Guidez les réfractaires vers leur zone de confort
Tout le monde n’a pas forcément envie de plus d’autonomie. Certains trouvent très confortable de n’accomplir que ce qu’on leur demande. Pour identifier ces personnes, profitez des entretiens individuels ou de conversations plus informelles. Puis proposez-leur de passer des tests de connaissances ou de compétences pour en apprendre davantage sur eux. Ainsi, Santiago Diez, directeur du réseau d’agences de travail temporaire Arobase interim, utilise le Predictive Index, une grille d’analyse qui permet, en quelques questions, de définir le profil d’un individu. «J’obtiens des indications sur sa façon de se comporter avec les autres, d’influencer son entourage ou au contraire d’être influencé par lui, son besoin d’être encadré. Je m’assure alors que le poste correspond bien à sa personnalité et, si besoin, je le fais évoluer afin qu’il se sente plus à l’aise.» Pour le consultant Joseph Machiah, qui propose cet outil, il s’agit de «placer chacun dans sa zone de confort». On oppose alors moins de résistance et on recherche plus volontiers les responsabilités.
Autre piste : utiliser un langage non contraignant, pour favoriser l’autonomie plutôt que l’obéissance.

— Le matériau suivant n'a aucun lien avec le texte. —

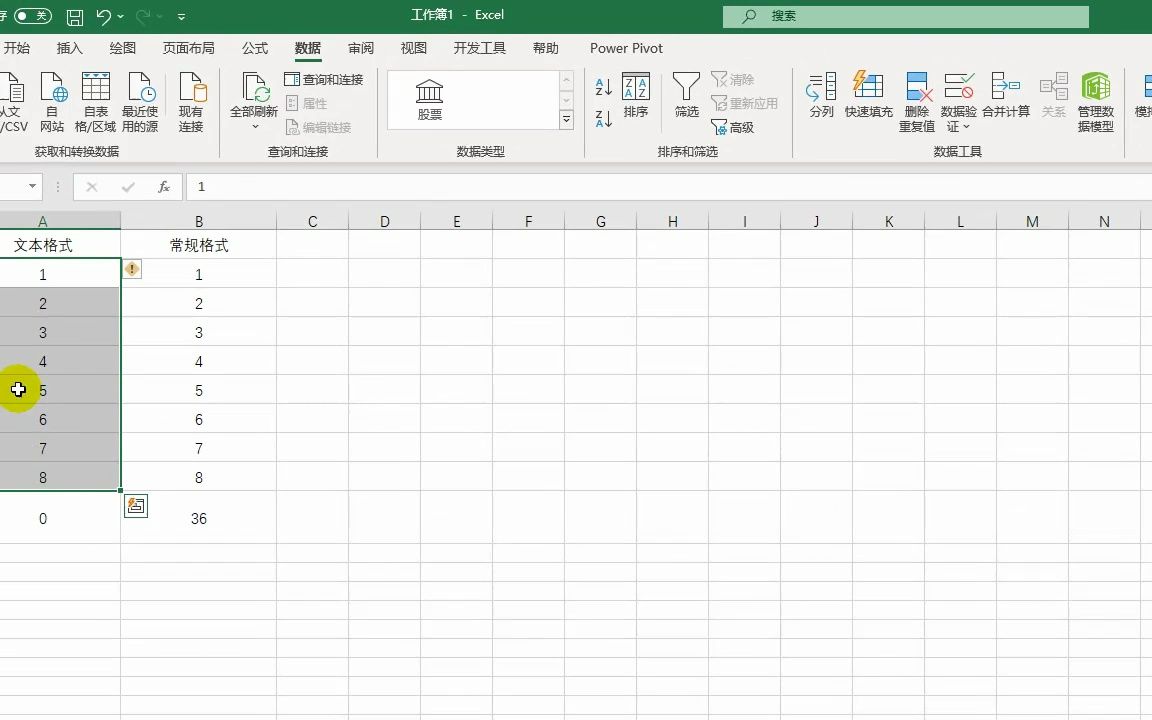Choose the 股票 (Stocks) data type
The height and width of the screenshot is (720, 1152).
tap(427, 97)
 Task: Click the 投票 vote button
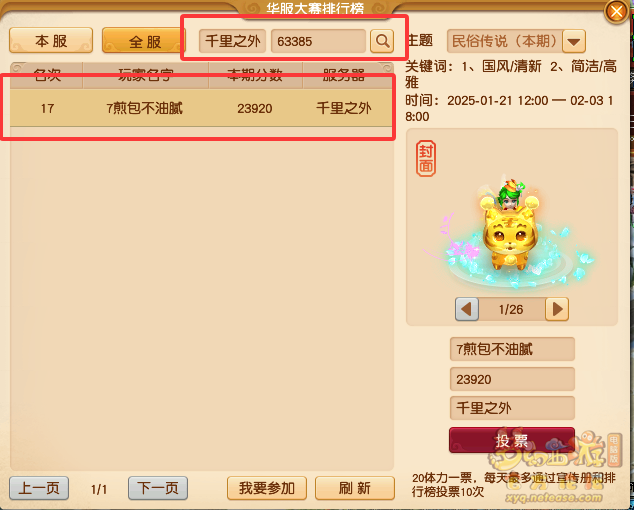[512, 440]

Aux verbes «devoir» ou «falloir» préférez «réfléchir» ou «envisager». Et si les réfractaires se montrent toujours frileux, rassurez-vous : «Il n’est pas indispensable que toute votre équipe devienne autonome, nuance Ricardo Croati. Concentrez vos efforts sur les plus réceptifs. Ils finiront par entraîner les autres dans leur sillage.» Y compris les réfractaires des débuts.